Magistrado ponente: Ariel Salazar Ramírez

CORTE SUPREMA DE JUSTICIA República de Colombia Corte Suprema de Justicia Sala de Casación Civil CORTE SUPREMA DE JUSTICIA SALA DE CASACIÓN CIVIL Magistrado Ponente ARIEL SALAZAR RAMÍREZ Bogotá D.C., quince de agosto de dos mil trece Discutido y aprobado en sesión de catorce de agosto de dos mil trece.
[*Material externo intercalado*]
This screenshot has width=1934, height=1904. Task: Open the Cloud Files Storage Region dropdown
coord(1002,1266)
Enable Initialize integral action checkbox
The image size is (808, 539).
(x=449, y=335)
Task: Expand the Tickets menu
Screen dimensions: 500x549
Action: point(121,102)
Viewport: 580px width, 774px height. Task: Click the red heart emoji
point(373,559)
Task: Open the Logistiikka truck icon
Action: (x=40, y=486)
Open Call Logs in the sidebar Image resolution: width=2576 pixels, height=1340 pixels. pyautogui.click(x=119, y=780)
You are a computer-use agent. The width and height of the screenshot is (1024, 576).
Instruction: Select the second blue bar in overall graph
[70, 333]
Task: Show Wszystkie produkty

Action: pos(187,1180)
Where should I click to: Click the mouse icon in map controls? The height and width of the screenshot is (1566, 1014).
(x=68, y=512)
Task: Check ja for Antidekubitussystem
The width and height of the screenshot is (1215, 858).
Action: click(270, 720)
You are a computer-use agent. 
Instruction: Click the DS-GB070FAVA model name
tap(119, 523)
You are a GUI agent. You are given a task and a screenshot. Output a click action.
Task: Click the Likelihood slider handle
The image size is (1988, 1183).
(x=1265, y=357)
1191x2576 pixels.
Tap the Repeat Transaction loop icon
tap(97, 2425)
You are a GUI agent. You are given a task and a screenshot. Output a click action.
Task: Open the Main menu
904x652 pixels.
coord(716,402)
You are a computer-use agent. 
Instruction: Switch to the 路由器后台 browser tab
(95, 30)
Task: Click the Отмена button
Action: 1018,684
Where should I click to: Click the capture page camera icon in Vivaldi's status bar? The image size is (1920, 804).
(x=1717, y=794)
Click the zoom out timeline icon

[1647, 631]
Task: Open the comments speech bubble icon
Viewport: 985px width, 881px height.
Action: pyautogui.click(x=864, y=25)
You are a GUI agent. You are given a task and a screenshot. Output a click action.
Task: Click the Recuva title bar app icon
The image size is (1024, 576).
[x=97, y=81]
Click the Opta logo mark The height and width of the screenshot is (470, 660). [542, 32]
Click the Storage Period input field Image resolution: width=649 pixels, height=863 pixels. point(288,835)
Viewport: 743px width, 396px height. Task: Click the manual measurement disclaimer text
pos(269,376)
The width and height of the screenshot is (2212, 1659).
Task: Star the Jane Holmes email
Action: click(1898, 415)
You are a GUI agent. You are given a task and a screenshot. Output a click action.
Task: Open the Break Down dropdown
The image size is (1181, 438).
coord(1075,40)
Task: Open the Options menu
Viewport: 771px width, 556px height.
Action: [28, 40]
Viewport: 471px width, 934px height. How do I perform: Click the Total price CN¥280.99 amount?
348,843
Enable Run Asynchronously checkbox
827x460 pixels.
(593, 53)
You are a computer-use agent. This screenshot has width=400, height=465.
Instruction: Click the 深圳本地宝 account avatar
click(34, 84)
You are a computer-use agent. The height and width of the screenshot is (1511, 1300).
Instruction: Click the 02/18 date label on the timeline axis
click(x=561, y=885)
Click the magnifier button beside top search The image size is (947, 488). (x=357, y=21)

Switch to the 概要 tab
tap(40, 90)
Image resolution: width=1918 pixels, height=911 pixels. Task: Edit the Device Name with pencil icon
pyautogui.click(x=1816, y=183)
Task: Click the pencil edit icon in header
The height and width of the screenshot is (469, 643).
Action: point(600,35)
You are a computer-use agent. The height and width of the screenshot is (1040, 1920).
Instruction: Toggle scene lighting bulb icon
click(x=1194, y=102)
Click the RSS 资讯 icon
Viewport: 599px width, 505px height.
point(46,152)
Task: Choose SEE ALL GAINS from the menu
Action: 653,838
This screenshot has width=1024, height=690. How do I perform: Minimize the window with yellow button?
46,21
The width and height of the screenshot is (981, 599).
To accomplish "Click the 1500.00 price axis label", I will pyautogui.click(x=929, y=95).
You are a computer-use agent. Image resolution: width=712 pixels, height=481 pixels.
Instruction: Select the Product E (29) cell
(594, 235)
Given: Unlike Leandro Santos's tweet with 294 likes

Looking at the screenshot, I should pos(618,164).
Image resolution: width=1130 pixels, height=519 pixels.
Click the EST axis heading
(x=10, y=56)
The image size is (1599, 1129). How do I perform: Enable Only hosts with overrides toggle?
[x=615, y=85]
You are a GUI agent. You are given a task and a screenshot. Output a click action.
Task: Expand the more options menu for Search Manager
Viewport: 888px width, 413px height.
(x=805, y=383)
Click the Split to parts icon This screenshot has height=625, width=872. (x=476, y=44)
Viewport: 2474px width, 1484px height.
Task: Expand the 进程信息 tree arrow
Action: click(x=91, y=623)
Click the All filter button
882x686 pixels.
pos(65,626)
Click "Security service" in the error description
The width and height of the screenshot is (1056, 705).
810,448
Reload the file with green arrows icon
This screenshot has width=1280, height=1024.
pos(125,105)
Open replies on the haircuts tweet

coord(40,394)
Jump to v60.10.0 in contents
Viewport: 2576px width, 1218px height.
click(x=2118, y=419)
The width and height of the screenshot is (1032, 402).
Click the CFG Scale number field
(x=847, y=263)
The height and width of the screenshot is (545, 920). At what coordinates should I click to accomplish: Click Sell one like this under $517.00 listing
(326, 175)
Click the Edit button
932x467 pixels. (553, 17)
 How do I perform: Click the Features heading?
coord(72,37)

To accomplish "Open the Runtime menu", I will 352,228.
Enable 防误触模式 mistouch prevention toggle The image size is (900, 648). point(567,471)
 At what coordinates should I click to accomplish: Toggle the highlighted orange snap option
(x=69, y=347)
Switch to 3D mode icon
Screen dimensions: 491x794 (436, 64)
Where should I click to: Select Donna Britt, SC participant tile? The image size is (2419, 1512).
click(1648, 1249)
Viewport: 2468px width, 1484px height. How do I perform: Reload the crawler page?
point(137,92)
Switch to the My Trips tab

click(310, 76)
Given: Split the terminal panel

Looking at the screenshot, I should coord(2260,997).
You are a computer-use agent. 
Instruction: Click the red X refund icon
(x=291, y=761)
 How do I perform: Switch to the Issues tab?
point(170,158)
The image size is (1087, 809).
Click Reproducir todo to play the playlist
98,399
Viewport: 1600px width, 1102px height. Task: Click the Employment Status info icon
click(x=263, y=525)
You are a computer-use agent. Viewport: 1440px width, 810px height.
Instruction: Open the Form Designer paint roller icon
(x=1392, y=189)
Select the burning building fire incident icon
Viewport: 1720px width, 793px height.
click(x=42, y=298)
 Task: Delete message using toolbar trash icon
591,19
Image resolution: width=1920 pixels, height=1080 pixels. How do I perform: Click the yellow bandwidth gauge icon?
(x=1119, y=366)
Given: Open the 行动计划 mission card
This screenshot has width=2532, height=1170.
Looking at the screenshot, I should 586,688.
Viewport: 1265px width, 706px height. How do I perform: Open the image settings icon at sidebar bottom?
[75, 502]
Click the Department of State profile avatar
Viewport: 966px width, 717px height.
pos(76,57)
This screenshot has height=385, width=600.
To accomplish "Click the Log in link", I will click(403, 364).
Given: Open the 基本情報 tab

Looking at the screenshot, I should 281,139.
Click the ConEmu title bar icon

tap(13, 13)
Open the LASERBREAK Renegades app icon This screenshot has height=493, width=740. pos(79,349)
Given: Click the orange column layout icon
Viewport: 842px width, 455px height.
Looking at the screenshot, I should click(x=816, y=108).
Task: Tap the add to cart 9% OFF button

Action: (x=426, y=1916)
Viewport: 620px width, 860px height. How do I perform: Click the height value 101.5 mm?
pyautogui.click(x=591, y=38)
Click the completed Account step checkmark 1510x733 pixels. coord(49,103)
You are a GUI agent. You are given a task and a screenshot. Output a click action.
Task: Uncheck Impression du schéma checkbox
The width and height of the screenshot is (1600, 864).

Ref. exp.: 11001-22-10-000-2013-00274-01 Decide la Corte la impugnación formulada contra el fallo de tutela proferido el veintiséis de junio de dos mil trece por la Sala de Familia del Tribunal Superior de Bogotá, dentro de la acción de tutela, promovida por Jhon Jairo Capacho Vera contra el Juzgado Catorce de Familia de Bogotá y Tatiana Marcela Isaza Velandia, a la cual fueron vinculados el defensor de familia y el agente del Ministerio Público adscritos al despacho judicial acusado.

I.

ANTECEDENTES A. La pretensión En el libelo introductorio de la presente acción, el ciudadano solicitó el amparo de sus derechos fundamentales al debido proceso y acceso a la administración de justicia, que considera vulnerados por la autoridad judicial accionada, porque en la sentencia que se dictó en el proceso ejecutivo de alimentos instaurado en su contra, no se tuvieron en cuenta los pagos que hizo por concepto de educación, a favor de su menor hija, así como tampoco los que efectuó en dinero a órdenes del juzgado.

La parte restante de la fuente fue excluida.